Friday, December 7, 2012

Supreme Court to Rule on Gay Marriage

The Wall Street Journal reports, "Supreme Court to Hear Gay-Marriage Cases." (Via Memeorandum.)

Folks can read it all at the links, although I'm not so sure about this part from the article:
Opponents of gay marriage said the Supreme Court's decision would be a chance to put the brakes on lower courts.

"It's the ideological blinders of judges at this point. There is immense cultural pressure to favor same-sex marriage," said Brian Brown, president of the National Organization for Marriage, speaking before Friday's announcement.

The organization's chairman, John Eastman, said Friday after the announcement that the high court's decision to accept the California case was "a strong signal that the court will reverse the lower courts." He said "voters hold the ultimate power over basic policy judgments and their decisions are entitled to respect."
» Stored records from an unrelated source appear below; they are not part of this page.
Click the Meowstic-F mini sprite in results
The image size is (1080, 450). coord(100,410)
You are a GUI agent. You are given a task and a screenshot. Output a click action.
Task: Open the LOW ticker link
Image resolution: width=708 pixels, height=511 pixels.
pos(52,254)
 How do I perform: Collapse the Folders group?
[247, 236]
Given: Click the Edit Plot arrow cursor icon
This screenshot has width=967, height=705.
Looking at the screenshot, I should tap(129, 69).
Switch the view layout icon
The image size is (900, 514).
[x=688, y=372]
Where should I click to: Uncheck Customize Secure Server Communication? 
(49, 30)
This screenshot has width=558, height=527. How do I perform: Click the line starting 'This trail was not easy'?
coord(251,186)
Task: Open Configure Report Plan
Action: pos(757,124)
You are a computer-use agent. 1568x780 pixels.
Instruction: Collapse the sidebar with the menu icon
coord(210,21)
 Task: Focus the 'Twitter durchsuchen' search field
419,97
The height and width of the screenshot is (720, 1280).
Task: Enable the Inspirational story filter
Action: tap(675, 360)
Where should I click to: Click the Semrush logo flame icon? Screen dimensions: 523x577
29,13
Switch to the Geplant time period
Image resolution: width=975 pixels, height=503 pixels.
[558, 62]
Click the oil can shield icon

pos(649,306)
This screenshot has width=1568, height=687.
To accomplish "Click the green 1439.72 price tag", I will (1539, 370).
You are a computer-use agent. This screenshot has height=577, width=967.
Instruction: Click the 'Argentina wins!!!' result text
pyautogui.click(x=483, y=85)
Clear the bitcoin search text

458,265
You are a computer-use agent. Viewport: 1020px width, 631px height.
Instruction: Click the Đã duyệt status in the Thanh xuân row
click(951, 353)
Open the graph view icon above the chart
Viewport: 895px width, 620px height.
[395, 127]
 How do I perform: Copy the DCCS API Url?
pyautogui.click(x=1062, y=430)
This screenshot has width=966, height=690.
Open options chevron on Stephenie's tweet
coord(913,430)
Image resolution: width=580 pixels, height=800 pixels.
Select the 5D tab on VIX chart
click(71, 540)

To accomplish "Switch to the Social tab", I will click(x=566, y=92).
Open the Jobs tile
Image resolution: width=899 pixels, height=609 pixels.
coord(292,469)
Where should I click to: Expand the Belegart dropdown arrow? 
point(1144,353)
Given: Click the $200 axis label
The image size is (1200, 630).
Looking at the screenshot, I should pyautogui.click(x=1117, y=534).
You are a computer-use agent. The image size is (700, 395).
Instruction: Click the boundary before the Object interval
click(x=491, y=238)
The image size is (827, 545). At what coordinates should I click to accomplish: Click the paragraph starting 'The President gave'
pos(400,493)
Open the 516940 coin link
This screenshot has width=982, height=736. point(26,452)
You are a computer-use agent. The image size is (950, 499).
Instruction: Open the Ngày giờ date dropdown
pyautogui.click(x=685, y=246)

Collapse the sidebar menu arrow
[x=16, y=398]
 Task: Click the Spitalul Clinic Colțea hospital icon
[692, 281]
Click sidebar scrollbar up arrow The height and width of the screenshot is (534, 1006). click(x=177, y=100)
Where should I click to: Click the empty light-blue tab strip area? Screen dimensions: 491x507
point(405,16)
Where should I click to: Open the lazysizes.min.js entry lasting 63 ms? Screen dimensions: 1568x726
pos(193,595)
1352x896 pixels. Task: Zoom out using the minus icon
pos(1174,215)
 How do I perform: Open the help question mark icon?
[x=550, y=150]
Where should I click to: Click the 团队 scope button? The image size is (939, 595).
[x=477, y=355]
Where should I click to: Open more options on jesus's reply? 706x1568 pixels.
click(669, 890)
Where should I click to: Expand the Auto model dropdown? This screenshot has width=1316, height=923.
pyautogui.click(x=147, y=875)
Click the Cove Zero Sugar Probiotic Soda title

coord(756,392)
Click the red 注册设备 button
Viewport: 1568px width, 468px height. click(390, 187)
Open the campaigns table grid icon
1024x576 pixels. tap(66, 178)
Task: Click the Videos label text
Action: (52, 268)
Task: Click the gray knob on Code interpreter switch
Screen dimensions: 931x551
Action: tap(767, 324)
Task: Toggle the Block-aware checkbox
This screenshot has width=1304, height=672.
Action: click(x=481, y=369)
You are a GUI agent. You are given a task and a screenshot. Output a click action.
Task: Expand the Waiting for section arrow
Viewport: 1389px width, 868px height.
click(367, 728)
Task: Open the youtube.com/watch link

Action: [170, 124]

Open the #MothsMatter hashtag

The Court has plenty of precedent for striking down Proposition 8. In Romer v. Evans (1996) the Court stuck down Colorado's Amendment 2, passed in 1992, which would have basically excluded homosexuals from special designations as discriminated groups in state and local equal protection laws. Justice Anthony Kennedy, who's still on the Court, wrote the majority opinion. He was joined by Sandra Day O'Connor and John Paul Stevens, both now retired, as well Stephen Breyer and Ruth Bader Ginsburg, both still on the bench.

We can expect going forward that Kennedy will favor extending equal rights protections for homosexual marriage --- he also wrote the majority opinion in Lawrence v. Texas (2003), which struck down Texas' anti-sodomy law --- and he will certainly be joined in a new majority that includes Elena Kagan and Sonia Sotomayor, along with Breyer and Ginsburg from the earlier cases.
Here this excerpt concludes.